From Reporting to Execution
Leading retail organisations are making a subtle but important shift. They are moving away from simply collecting and reporting data, toward connecting and operationalising it.
This means building a trusted foundation where data from across the business aligns into a single, consistent view. It means enabling access to insights in near real time, not days later. And increasingly, it means embedding intelligence directly into workflows.
This shift is also reflected in broader industry thinking. McKinsey highlights the growing role of Agentic AI in helping retailers move from insight generation to automated, scalable execution.
How 7Dxperts Helps Retailers Move Forward
At 7Dxperts, we focus on turning fragmented retail data into decision-ready insight. Our approach combines three core elements:
1. Trusted Retail Data Foundation
We unify trading, supply chain, customer, and digital data into a single, governed platform—creating one version of the truth across the business.
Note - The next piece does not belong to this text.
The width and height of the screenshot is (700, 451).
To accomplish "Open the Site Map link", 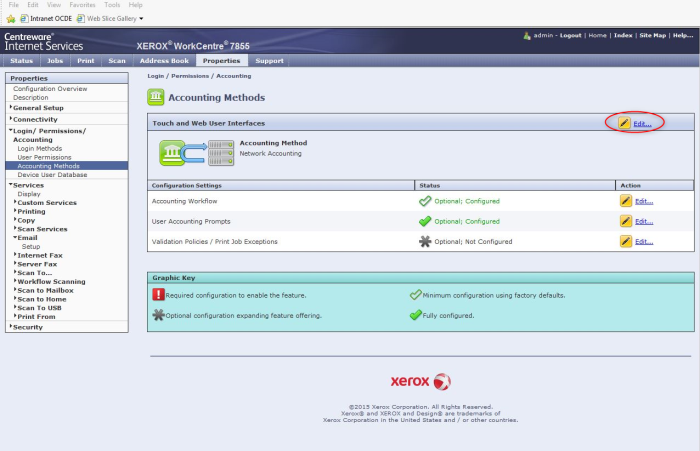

2. Decision Analytics at Trading Speed
We enable real-time visibility into margin, pricing, promotions, and availability—so teams can act faster with confidence.
3. AI Applied Where It Drives Outcomes
We implement AI on top of structured data environments, ensuring it enhances decision-making rather than adding complexity.
The goal is simple: To help retail teams move from fragmented insight to connected, actionable decisions.